The app will likely follow a subscription model, with an affordable price range of around $5-10 per month. It will offer various options, including LLMs like Claude and GPT, as well as pre-trained open-source models like Llama 3.1 in different versions (if they have enough space and computational power haha). This way, users won’t have to pay for the app and then pay additional costs for API services, which can be frustrating.

edit: Jayu is definitely a cool project, and I love the presentation and the way it’s presented is def better than mine but the way our backends work is totally different. From what I understand, most of Jayu’s features are pre-coded and fixed. With Omni, though, if you look at the backend, there’s nothing tied to specific commands, it’s all powered by various algorithms, including ones that self-correct. None of Omni’s features are pre-coded; everything is generated by the LLM itself, which I focused on to keep it as flexible as possible. One big thing people often miss is that Omni’s real game-changer is its root access to the laptop, allowing it to do things that non-root access just can’t. And trust me, getting an app to run root commands in the background on macOS isn’t easy lmao. Also, I spent so much time on Omni’s frontend, as you can see it’s very beautiful with many animations, even the logo of Omni is coded using some trigonometry lmao.

Thanks again for your feedback!

I had imagined that some of my suggestions you already had noted or at least had in mind (devs always have backlogs with improvements for the future).

I don’t see a problem in writing in the native language.
You will probably deliver a better code quality and overall experience.
The only problem is the effort to make new apps for Windows and Linux (and more important: maintain after release)

_AVAILABLE DATA:_
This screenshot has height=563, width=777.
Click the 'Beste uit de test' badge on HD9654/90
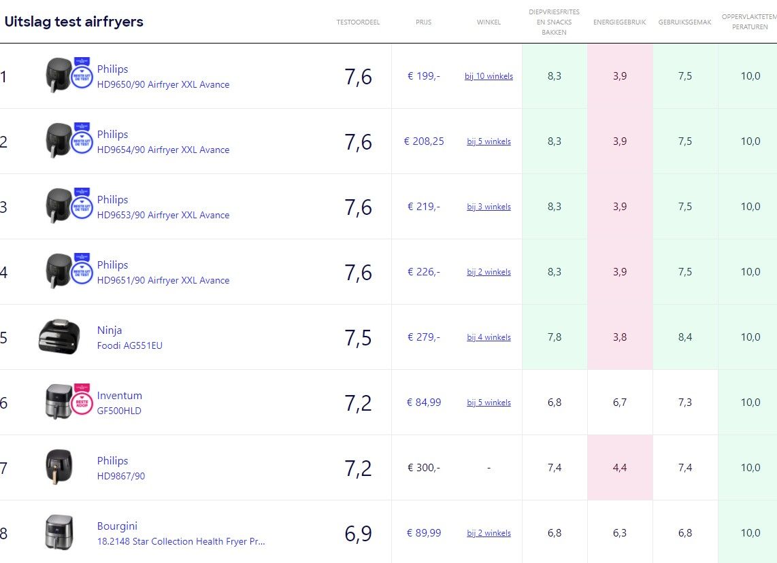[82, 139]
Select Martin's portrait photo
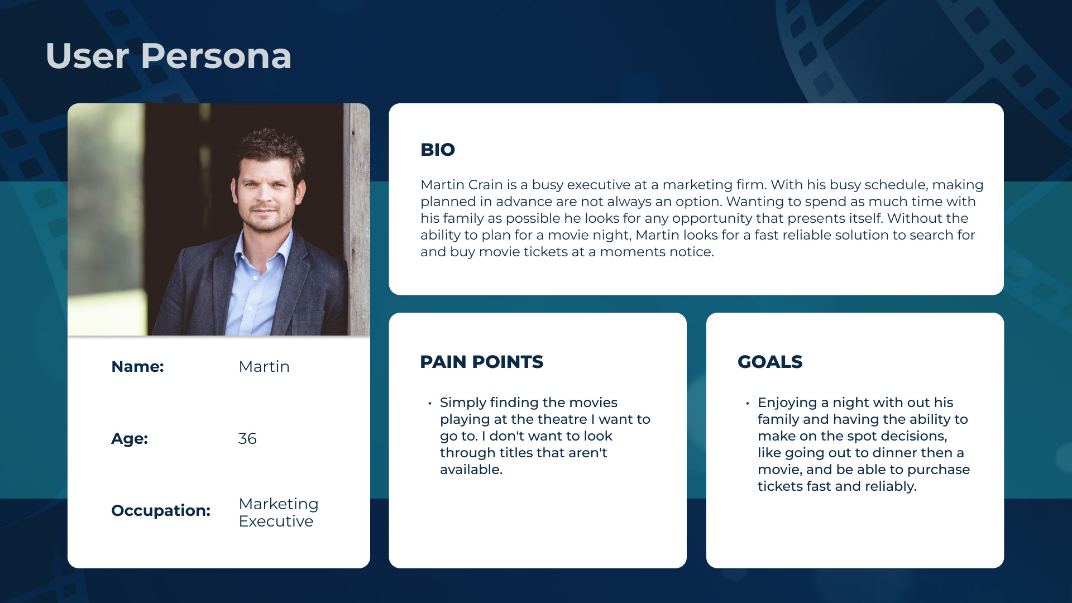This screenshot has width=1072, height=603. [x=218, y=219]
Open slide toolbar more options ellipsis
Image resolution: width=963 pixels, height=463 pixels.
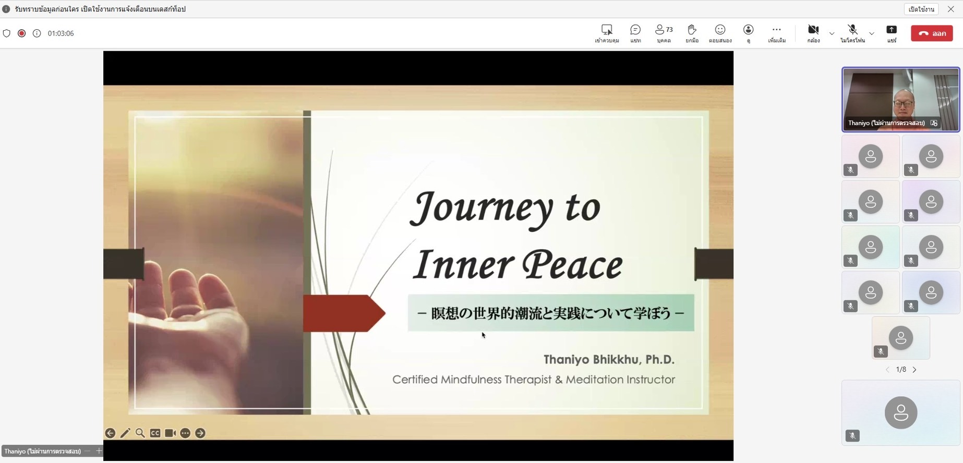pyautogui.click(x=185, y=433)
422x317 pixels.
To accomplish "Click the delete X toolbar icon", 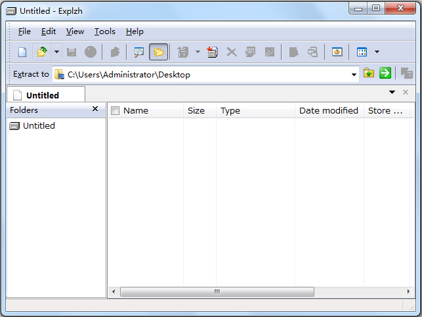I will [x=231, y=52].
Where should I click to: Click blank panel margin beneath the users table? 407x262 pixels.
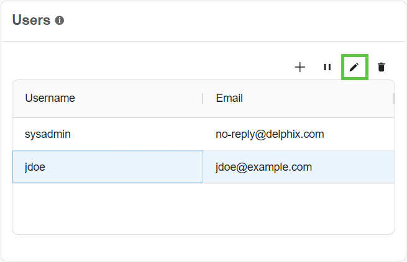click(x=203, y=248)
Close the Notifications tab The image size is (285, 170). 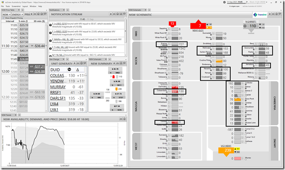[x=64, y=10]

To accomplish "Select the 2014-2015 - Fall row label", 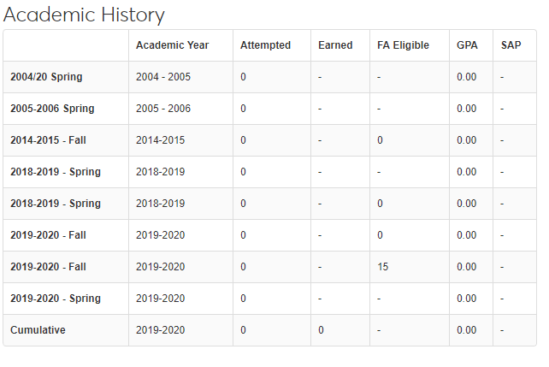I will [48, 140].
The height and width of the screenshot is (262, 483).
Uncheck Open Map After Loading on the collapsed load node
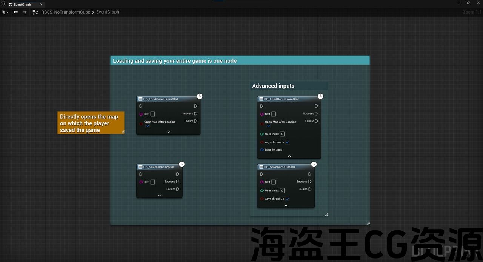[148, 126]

_EXERCISE TASKS:_
1: Using the forum text about Omni, decide whether each statement agrees with it. Answer yes or no and quote the deciding words.
(a) The planned subscription would cost around $5-10 per month.
(b) Omni's features are pre-coded.
(c) The Omni logo is coded using trigonometry.
2: According to the forum text about Omni, what kind of access to the laptop is Omni's real game-changer?
3: List every model the forum text about Omni names as an option the app will offer.

_ANSWERS TO EACH TASK:_
1:
(a) Yes: "an affordable price range of around $5-10 per month"
(b) No: "None of Omni’s features are pre-coded; everything is generated by the LLM itself"
(c) Yes: "even the logo of Omni is coded using some trigonometry"

2: Root access to the laptop.

3: Claude, GPT, Llama 3.1